In response, Democrats sought to reevaluate their general messaging technique. The influential guide Don’t Consider an Elephant! by the cognitive linguist George Lakoff served as a guidebook for reframing debates in their very own phrases and for explaining their coverage positions by evoking values of empathy, equity, and group with out adopting the language of conservatives. Additionally they embraced Dean — dubbed by the Washington Put up in 2005 as an “outsider rebel” who wore beat-up footwear and flew coach, spending most of his time exterior of DC.
In 2024, Democrats had been once more outflanked by a new Republican media machine — this time, together with the likes of Joe Rogan and Theo Von — to ship their message. Harris, for her half, declined to look on Rogan’s podcast, reportedly for worry of how it might be perceived inside the get together.
3) Democrats sought to turn into a celebration of concepts
Kerry marketing campaign adviser Kenneth Baer mentioned that, in 2024, Democrats repeated their mistake in 2004 of defining themselves as being the other of Republicans.
”Good individuals appear to have come round to the thought which you can’t simply say Trump’s horrible,” Baer mentioned, arguing that Democrats had the identical subject in 2004, when Kerry spent a lot of his time on the marketing campaign path criticizing Bush as a substitute of defining affirmative causes to vote for Democrats. That known as for Democrats to “rethink all our insurance policies and our approaches,” Baer mentioned.
Baer went on to discovered the journal Democracy: A Journal of Concepts as a platform for these concepts. That’s the place Sen. Elizabeth Warren (D-MA), then a Harvard Legislation College professor, revealed a 2007 manifesto about how monetary merchandise like mortgages and bank cards must be regulated by the federal government.
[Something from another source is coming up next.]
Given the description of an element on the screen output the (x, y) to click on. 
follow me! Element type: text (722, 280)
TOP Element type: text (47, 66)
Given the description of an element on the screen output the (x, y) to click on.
That concept would later give rise to the Client Monetary Safety Bureau.
Immediately, some Democrats say the get together nonetheless must higher join with the working class, however Baer famous that there’s disagreement about what which means and whether or not that ought to contain an financial or cultural method.
The boundaries of political technique
Democrats would very very similar to a silver-bullet technique that ensures them a post-2004-esque restoration. However the fact is, political technique and planning can solely go to this point. And that could be one of many largest classes from twenty years in the past.
The get together’s return to energy in 2008 was principally pushed by two elements: Obama was a generationally politically gifted politician. George W. Bush was a generationally horrible president whose second time period featured a bungled and lethal response to Hurricane Katrina; an much more disastrous and lethal dealing with of the Iraq Struggle (the false pretenses of which got here totally to mild throughout Bush’s second time period); and the 2008 monetary disaster and ensuing financial meltdown.
“The situations that will collapse Bush’s help in his second time period had been already in place when he gained reelection,” Hemmer, the political historian, mentioned.
So how Democrats do in 2026, 2028, and past will seemingly have so much to do with Trump’s efficiency throughout his second time period.
Immediately, preliminary exit polls counsel Trump is unpopular, his proposed tariffs may very well be disastrous for the financial system, Democrats might mobilize towards his insurance policies as they did in his first time period, and he might solely have a really slender Home majority to work with, probably hampering his agenda.
If such a collapse occurs, nevertheless, Democrats additionally need to be ready to grab on it.